Moody's: el fin del rescate bancario en España no es "un certificado de la buena salud"

La agencia de calificación crediticia Moody's considera una noticia “positiva” para los inversores que España abandone el programa de ayuda para la reestructuración del sistema bancario acordado con sus socios europeos, pero afirma que esto no supone “un certificado de la buena salud” de la banca española.

En un comunicado, la agencia señala que la conclusión del Eurogrupo de que los bancos españoles no necesitan más ayuda del Mecanismo Europeo de Estabilidad (Mede) se basa en la evaluación favorable que la troika --la Comisión Europea (CE), el Banco Central Europeo (BCE) y el Fondo Monetario Internacional (FMI)--, ha hecho del programa del sector financiero.
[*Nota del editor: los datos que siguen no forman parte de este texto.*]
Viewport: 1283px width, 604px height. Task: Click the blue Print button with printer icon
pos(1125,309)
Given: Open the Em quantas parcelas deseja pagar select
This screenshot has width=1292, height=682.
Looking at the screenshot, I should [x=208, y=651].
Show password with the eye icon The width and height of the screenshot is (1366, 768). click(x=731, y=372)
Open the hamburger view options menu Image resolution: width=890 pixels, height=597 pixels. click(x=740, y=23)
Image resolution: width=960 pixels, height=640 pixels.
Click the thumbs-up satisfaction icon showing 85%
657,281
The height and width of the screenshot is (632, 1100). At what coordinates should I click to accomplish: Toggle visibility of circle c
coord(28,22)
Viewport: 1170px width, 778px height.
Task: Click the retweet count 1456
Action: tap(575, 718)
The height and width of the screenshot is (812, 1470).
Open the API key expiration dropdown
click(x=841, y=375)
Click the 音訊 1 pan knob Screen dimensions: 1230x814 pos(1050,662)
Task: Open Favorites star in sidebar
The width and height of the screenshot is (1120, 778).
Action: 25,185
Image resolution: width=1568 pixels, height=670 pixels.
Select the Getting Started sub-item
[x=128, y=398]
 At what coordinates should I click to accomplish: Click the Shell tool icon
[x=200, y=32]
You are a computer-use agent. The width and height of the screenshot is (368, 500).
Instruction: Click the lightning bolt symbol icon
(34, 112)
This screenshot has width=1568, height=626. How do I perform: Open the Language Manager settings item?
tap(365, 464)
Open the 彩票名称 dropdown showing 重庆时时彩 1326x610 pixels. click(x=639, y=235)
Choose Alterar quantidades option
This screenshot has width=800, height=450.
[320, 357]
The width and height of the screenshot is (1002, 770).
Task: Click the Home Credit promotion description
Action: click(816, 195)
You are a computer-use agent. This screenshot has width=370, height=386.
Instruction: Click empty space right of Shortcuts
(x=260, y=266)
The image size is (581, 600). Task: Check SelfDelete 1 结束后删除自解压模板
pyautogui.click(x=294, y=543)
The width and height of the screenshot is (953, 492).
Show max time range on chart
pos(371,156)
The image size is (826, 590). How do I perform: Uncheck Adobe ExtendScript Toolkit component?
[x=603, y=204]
En este sentido, subraya que esto supone que España evite que los acreedores subordinados tengan que participar en una nueva recapitalización de entidades, algo que se impondría de haberse prorrogado, ya que las normas sobre ayudas estatales en Europa tienen como objetivo reducir al mínimo el coste para los contribuyentes de la reestructuración bancaria.

Sin embargo, Moody's no interpreta la salida del rescate bancario del programa como “un certificado de buena salud” sobre las bancos españoles, que todavía se enfrenta a “significativos desafíos crediticios” como una elevada morosidad, una generación insuficiente de capital interno por unas mayores provisiones y una débil capitalización en comparación con sus equivalentes europeos.

La agencia considera que el anuncio del fin del rescate bancario es positivo desde un punto de vista de la calidad crediticia para los tenedores de deuda subordinada bancaria e instrumentos híbridos de capital, porque cualquier nueva capitalización financiada por el Mede implicaría probablemente que estos inversores compartan la carga de la recapitalización a cambio del apoyo europeo.

Sin embargo, insiste en que, aunque la salida del programa de ayuda elimina la amenaza “más inmediata” de un reparto de la carga de una recapitalización, “los riesgos para los acreedores no se han disipado”, como indica que los ratings de la mayoría de las entidades de inversión estén en 'bono basura' y no en grado de inversión.